Sesosok tubuh berkerudung menuruni undakan depan kastil dengan cepat. Jelas tak ingin dilihat orang, dia berjalan secepat mungkin menuju ke Hutan Terlarang. Kemenangan memudar dari benak Harry saat dia mengawasi sosok itu. Dia mengenali gaya jalannya. Snape, sembunyi-sembunyi ke dalam Hutan ketika yang lain sedang makan malam—apa yang sedang terjadi sebetulnya?

Harry kembali melompat ke atas Nimbus Dua Ribu dan terbang. Melayang diam-diam di atas kastil, dia melihat Snape berlari memasuki Hutan. Dia membuntuti.

Pepohonan begitu lebat sehingga dia tidak bisa melihat ke mana Snape. Harry terbang berputar-putar, makin lama makin rendah, menyentuh ranting-ranting atas pepohonan, sampai dia mendengar suara-suara. Dia meluncur ke arah suara-suara itu dan mendarat tanpa bunyi di pohon beech besar di dekatnya.

Hati-hati dia merambat di salah satu dahan, memegang sapunya erat-erat, mencoba mengintip melalui celah-celah dedaunan.

Di bawah, di tempat terbuka yang teduh, Snape berdiri, tetapi dia tidak sendirian. Quirrell juga ada di sana. Harry tidak bisa melihat ekspresi wajahnya dengan jelas, tetapi dia tergagap lebih parah daripada biasanya. Harry berusaha keras menangkap apa yang mereka bicarakan.

“… tid-tidak tahu kenapa kau m-m-mau b-bertemu di sini, Severus…”

“Oh, kupikir kita harus merahasiakan ini,” kata Snape, suaranya dingin. “Murid-murid kan tidak boleh tahu tentang Batu Bertuah.” Harry membungkuk ke depan.

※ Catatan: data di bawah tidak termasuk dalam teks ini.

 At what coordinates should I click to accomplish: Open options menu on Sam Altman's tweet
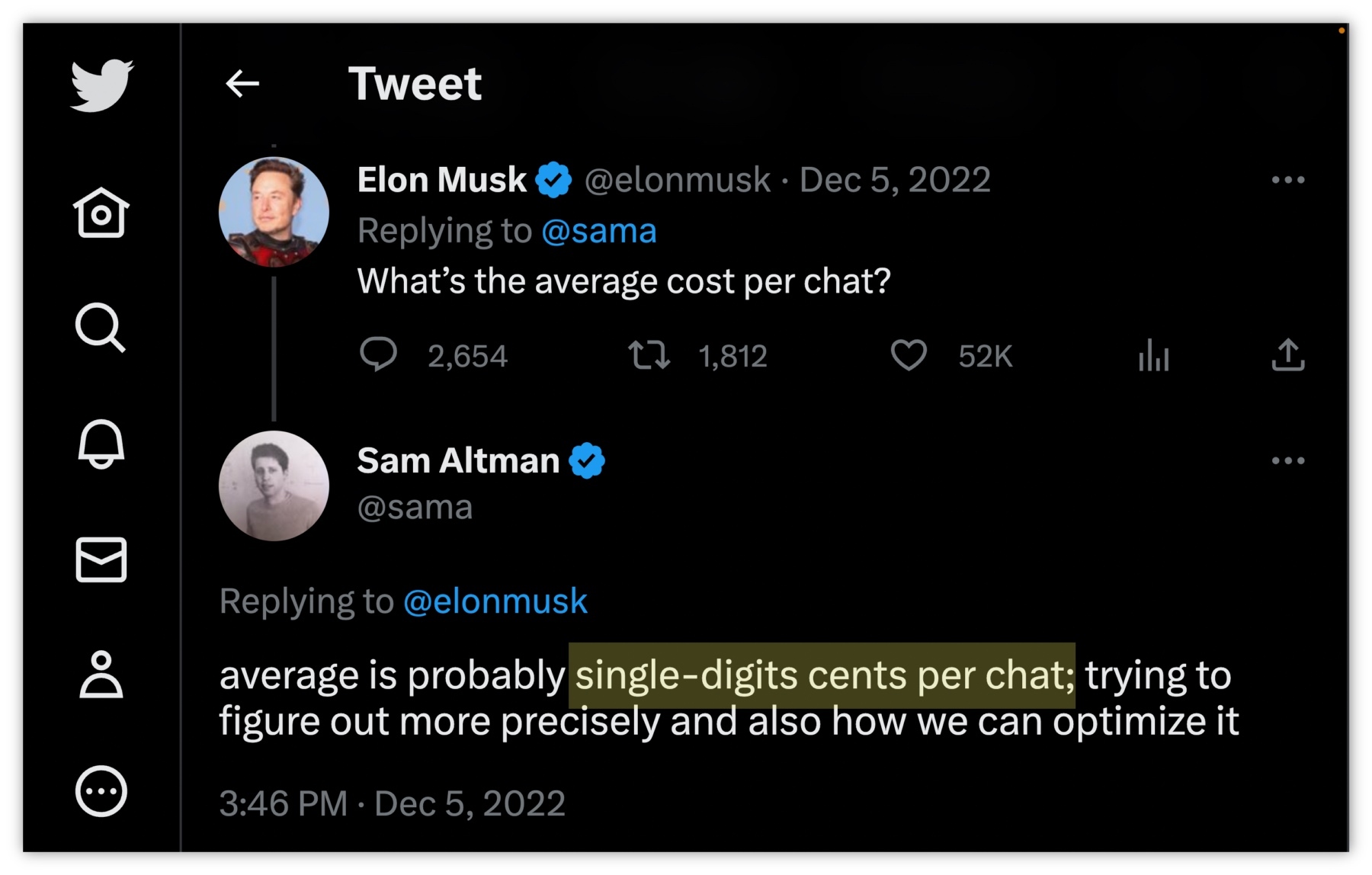pos(1288,460)
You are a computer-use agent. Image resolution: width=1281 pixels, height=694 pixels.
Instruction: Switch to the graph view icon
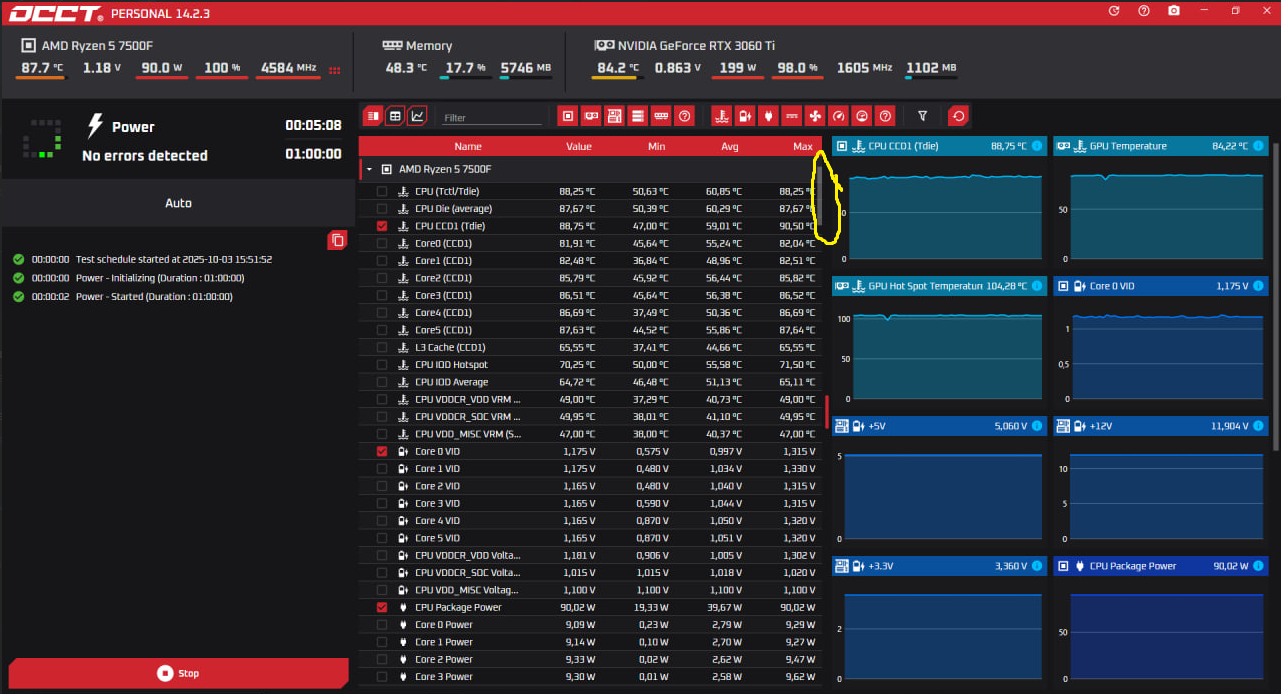417,116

Quirrell menggumamkan sesuatu. Snape menyelanya. “Apa kau sudah menemukan cara bagaimana bisa melewati binatang piaraan Hagrid itu?”

“T-t-tapi, Severus, aku…”

“Kau tak ingin aku jadi musuhmu, kan, Quirrell,” kata Snape, maju ke depan satu langkah.

“A-aku t-tak tahu apa…”

“Kau tahu persis apa maksudku.” Seekor burung hantu menjerit keras dan Harry nyaris terjatuh dari pohon. Dia berhasil menenangkan diri dan sempat mendengar Snape berkata, “… hokuspokus kecilmu, aku menunggu.”

“T-tapi aku t-t-tidak…”

“Baiklah,” Snape menukas. “Kita akan mengobrol lagi lain waktu, kalau kau sudah sempat memikirkan hal ini dan memutuskan mau setia kepada siapa.”

Snape menyampirkan jubahnya ke atas kepalanya dan melangkah meninggalkan tempat terbuka itu. Hari sudah hampir gelap sekarang, tetapi Harry bisa melihat Quirrell, berdiri diam, seakan membatu.

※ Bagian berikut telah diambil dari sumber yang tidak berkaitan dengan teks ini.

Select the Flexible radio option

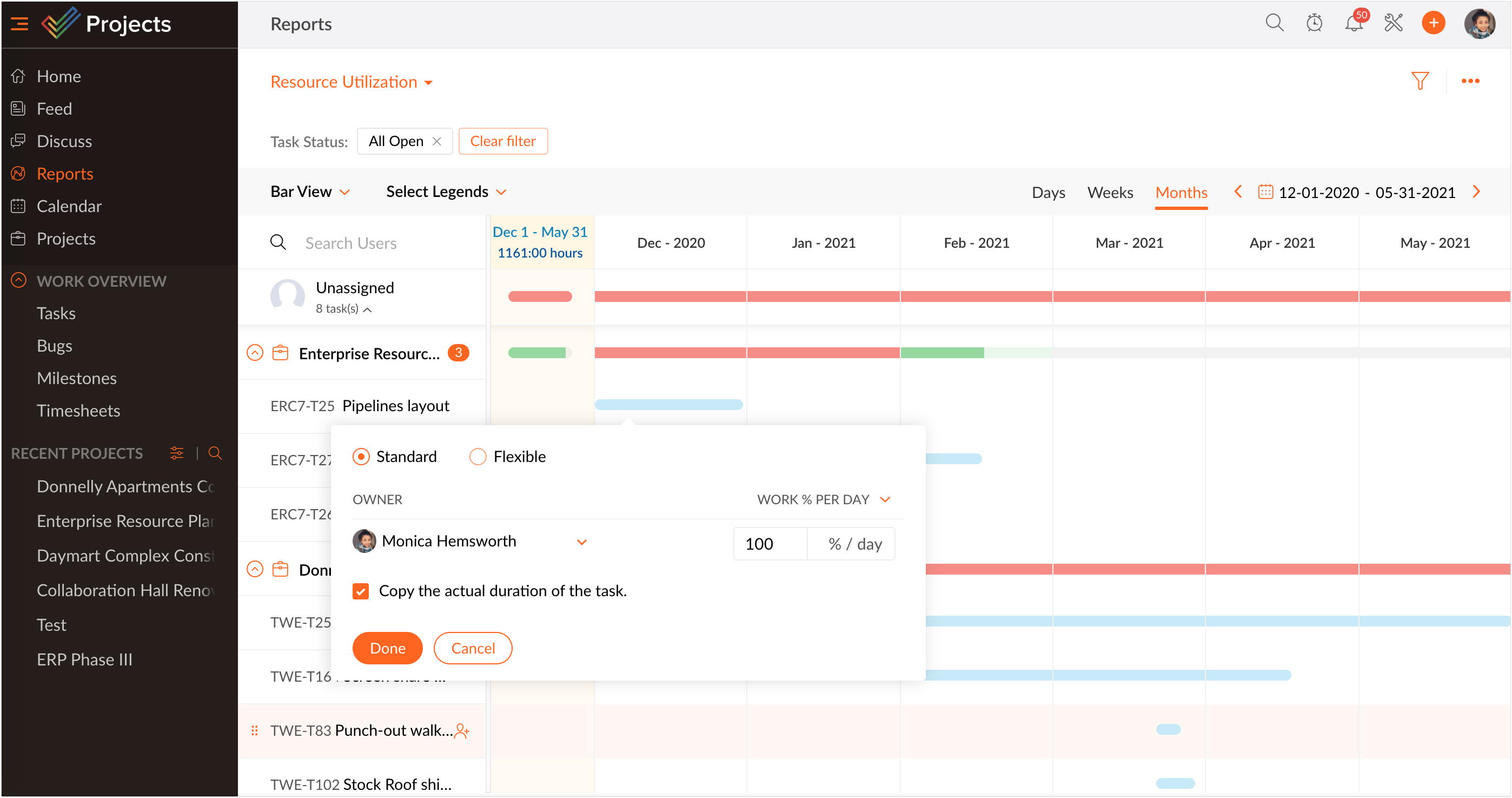pos(478,456)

Mereka tak menyadari bahwa sehelai daun penjelmaan Naruto telah mendengar dan melihat semuanya.

Tom membatu bukan karena ucapan dari Severus namun karena ia merasa sedang ada yang mengawasi nya.

Bukan bukan seorang anak berambut hitam sangkar burung yang dibenci nya. Jangan kira ia tak bisa merasakan aura sihir dari Harry. Ia tahu namun perasaan diawasi ini berbeda.